[RECORDS PROVIDED — start]

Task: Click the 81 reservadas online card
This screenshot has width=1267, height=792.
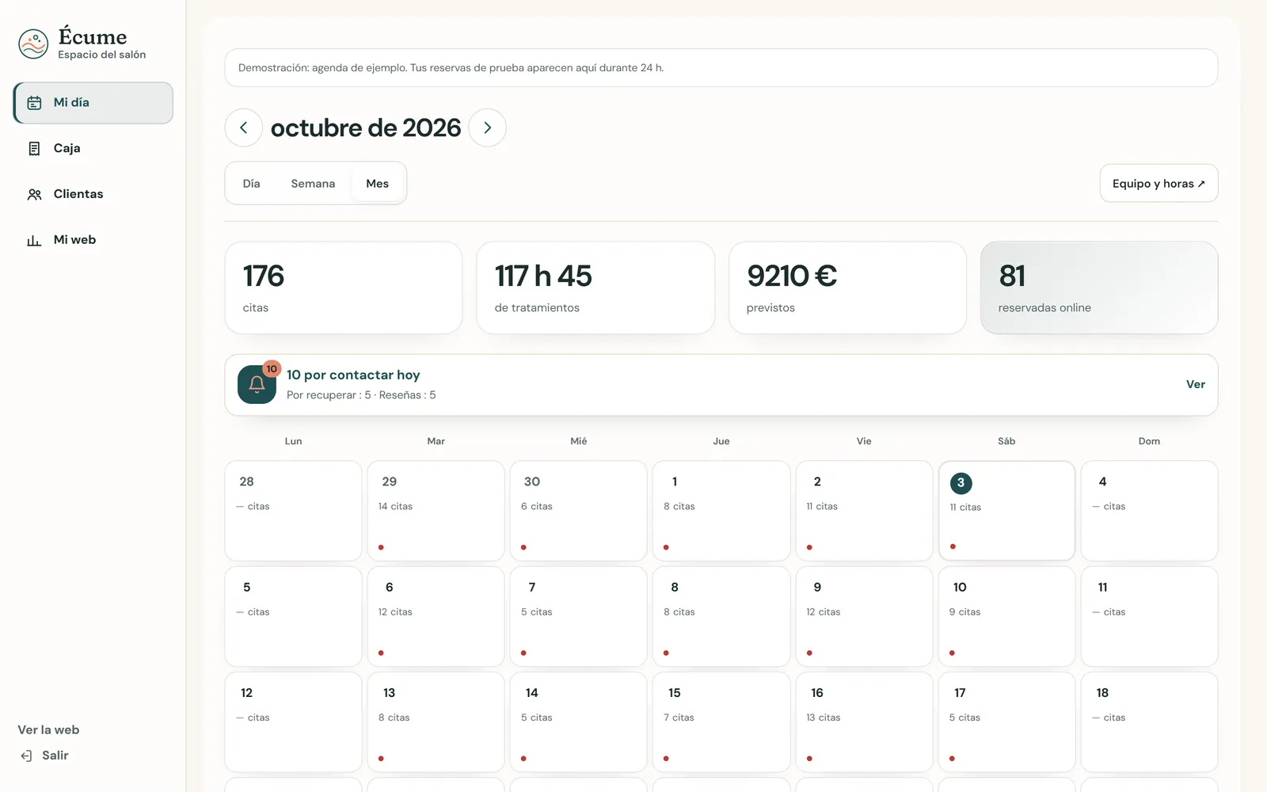Action: coord(1099,287)
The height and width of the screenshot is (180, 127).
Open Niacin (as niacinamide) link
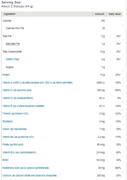(x=15, y=129)
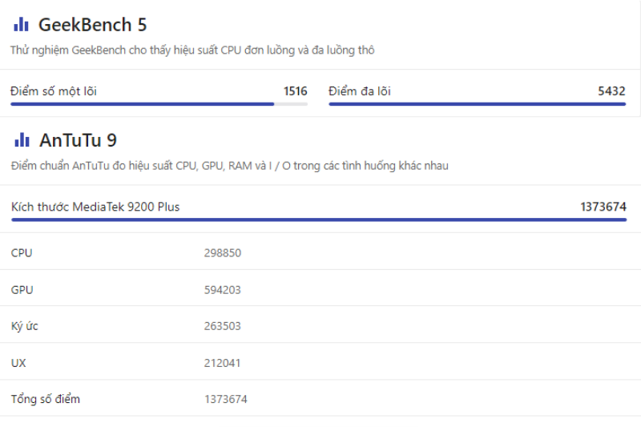Click the GeekBench description text line

point(192,50)
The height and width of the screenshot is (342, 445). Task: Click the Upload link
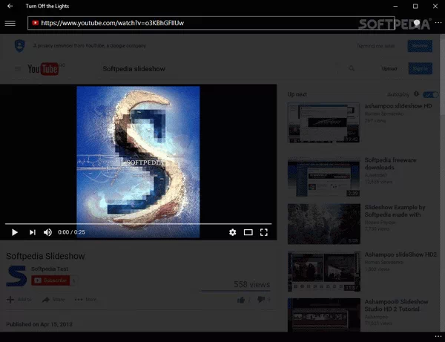[389, 69]
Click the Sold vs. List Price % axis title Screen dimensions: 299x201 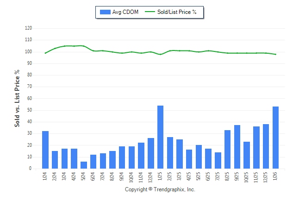17,98
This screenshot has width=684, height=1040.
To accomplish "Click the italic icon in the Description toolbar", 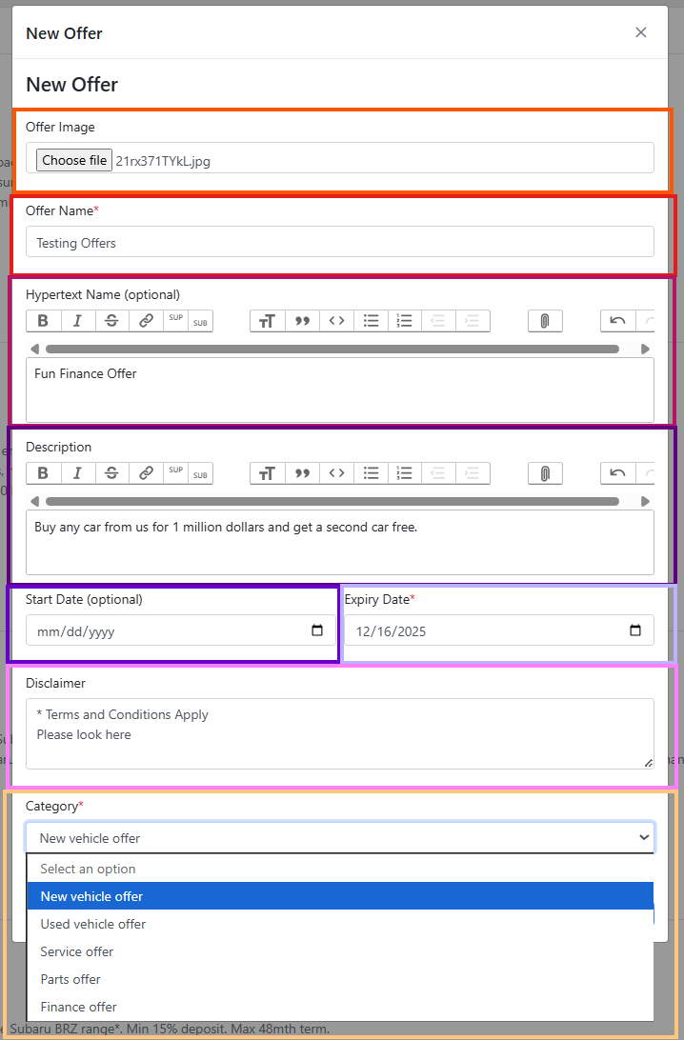I will point(77,473).
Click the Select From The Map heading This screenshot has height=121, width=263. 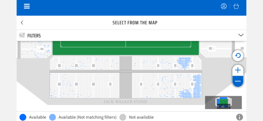[x=135, y=23]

[RECORDS PROVIDED — finish]

Nothing but the lines from the first line of the data above through the line holding "The height and width of the screenshot is (180, 127)." may appear in the response, copied exactly and without pictures.

Task: Click the 81 reservadas online card
This screenshot has width=1267, height=792.
Action: coord(1099,287)
The height and width of the screenshot is (180, 127).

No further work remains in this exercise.